A key element of ensuring appropriate usage is training users. To maximise the consistency and quality of output, the consistency and quality of input is an important factor (i.e., what is often referred to as GIGO, or “garbage in, garbage out”). Users should be trained and continuously reminded of the potential for uncertainty in LLM outputs, particularly in response to variations in their inputs. The training of users could involve responding to system generated prompts such as flagging where LLM outputs may need further review. LLMs are capable of a wide variety of transformations of data, for example finding information from foreign language sources and translating it.

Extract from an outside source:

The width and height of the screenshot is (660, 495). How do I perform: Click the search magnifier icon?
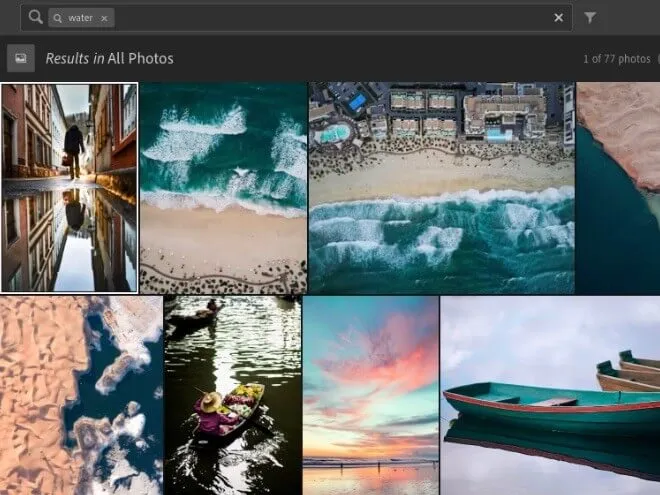click(x=35, y=17)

Where this happens, the output should be flagged for extra attention. Validation processes should take these flags into account and check that they do not give rise to materially different or less reliable responses. For LLMs in particular, validation reports should be written with the model users in mind. To reduce the potential risk of “adverse consequence from decisions based on incorrect or misused model outputs” validators must ensure that the LLM’s weaknesses and limitations, assessments of uncertainty and any implications for the user are presented in clear and concise language.

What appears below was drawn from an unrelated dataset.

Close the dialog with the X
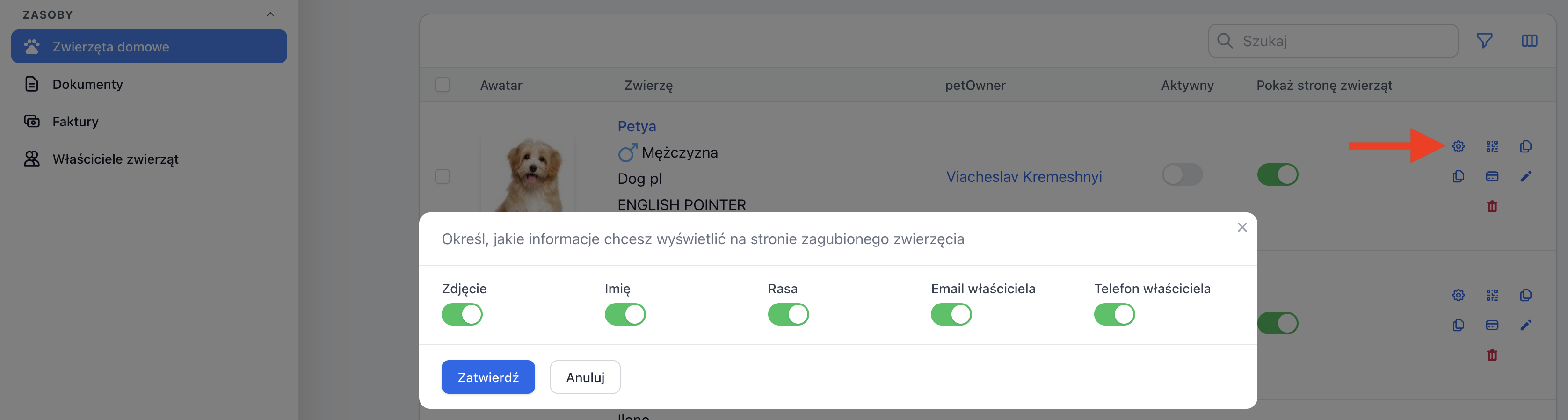 pos(1242,227)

5. Understand the cost/benefit implications

The cost of running LLM queries can be substantial. When developing a project using LLMs, it is important to consider the cost of running validation queries along with the cost of running the model itself early in the design phase. This needs to take into account the risk level of the model and the effectiveness of differing validation approaches. Understanding validation options at the design stage will allow for informed cost/benefit decisions to deliver the appropriate level of comfort with the model at the right cost.
 

Final Thoughts
 

It’s over a year since our previous blog on LLM validation and a lot has changed. Validators’ knowledge and expertise, through hands-on real-world experience, continues to expand and grow. As the “chefs spend more time in the kitchen”, so do their libraries of validation techniques. One constant we see in all banks, though, is the need for a robust model risk framework, overseen by the Board, Executive Management, and an appropriately authorised and competent model risk management function, one that includes adequate resources for model validation.

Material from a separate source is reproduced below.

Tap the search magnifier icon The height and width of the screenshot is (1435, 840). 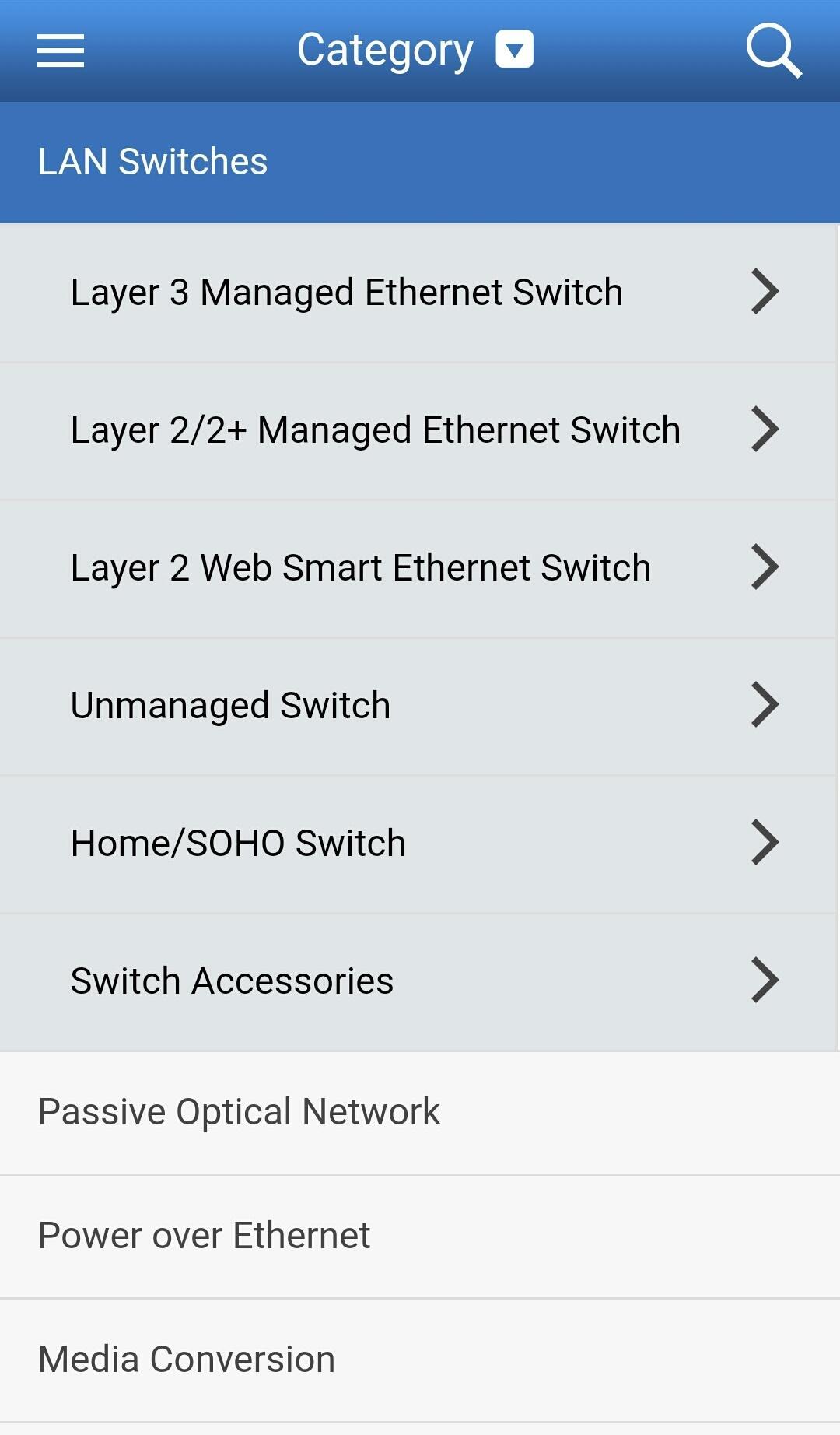(773, 51)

Arthur C. Clarke wrote that “Any sufficiently advanced technology is indistinguishable from magic.” The world of AI, and particularly GenAI/LLMs, is an example of this. The challenge for model risk managers is to design validation approaches and processes that will give the Board and Execs the right information to allow them to pierce the magician’s veil.

References:
 

1 AI is an umbrella term for a range of technologies and techniques that enable computers to perform complex tasks in ways that mimic human reasoning and intelligence.
Machine Learning (ML), a subset of AI, takes a data-driven approach. Instead of pre-programmed rules, we feed the ML model a vast dataset. The model then analyses the data and “learns” the patterns, correlations, and relationships in the data. When presented with new data, the model can then make predictions based on the analysis it has undertaken.

2 Primarily relevant for banks (approved to use ‘Internal Models’) the Bank of England expects the principles of SS1/23 to be considered more broadly (including Insurers), as noted in FS2/23 and their letter to the Department of Science, Innovation and Technology

3 For example, the majority of CEOs of large companies are men, so an LLM could infer, incorrectly, that a characteristic of good leaders is that they are men.

4 This is an area where traditional validation experts will likely be particularly uncomfortable, as there is a valid case to say that the validation of the LLM by the LLM is subject to all the same challenges listed above. In addition, the first principle of validation is that it must be independent, and an LLM “checking its own homework” may not meet that expectation.